A consensus on the dosage has been recommended by the Spasticity Study Group. Examples of doses of BoNT-A in clinical trials for spasticity from MS, cerebral palsy, TBI, spinal cord injury (SCI), and stroke are as follows:

  • In MS, injection of 400 U of BoNT-A into the thigh adductors resulted in significant improvement in spasticity and hygiene compared with placebo [35]

  • In SCI, injection of 20-80 U of BoNT-A into the rhabdosphincter resulted in decreased urethral pressure and postvoid residual volume [36]

  • In adults suffering from cerebral palsy, injection of 1 U/kg of BoNT-A into the medial and lateral gastrocnemius of each leg resulted in an improvement in gait pattern compared with placebo [37]

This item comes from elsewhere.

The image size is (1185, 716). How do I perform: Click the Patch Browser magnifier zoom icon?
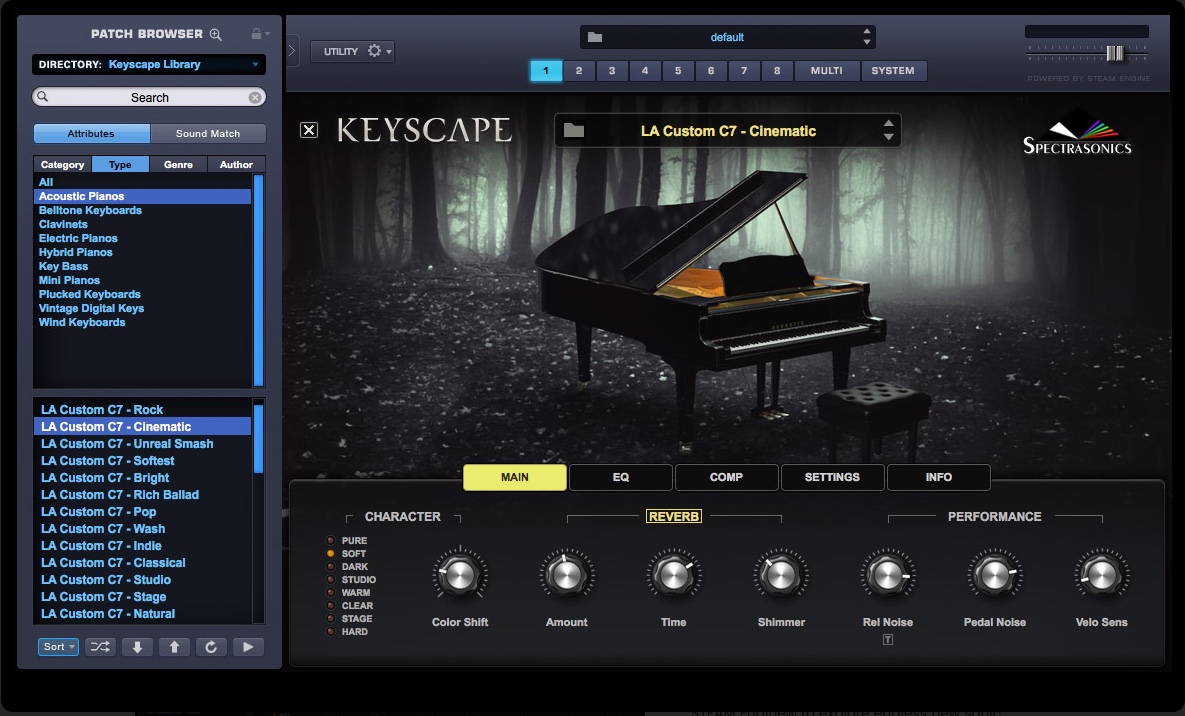pos(216,34)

  • For children with cerebral palsy, the American Academy of Neurology recommends offering injection of the calf muscles as a treatment option for equinus varus deformity (level A), but does not specify dosage [24]

  • In stroke, injections of 75-300 U of BoNT-A into the elbow and wrist flexors resulted in significant improvement in results of the Ashworth Scale compared with placebo [38]

Future trials of BoNT-A may be improved by attention to dose-effect response, dose escalation, broader randomization, and more uniform timing of injection in relation to the onset of neurologic deficit.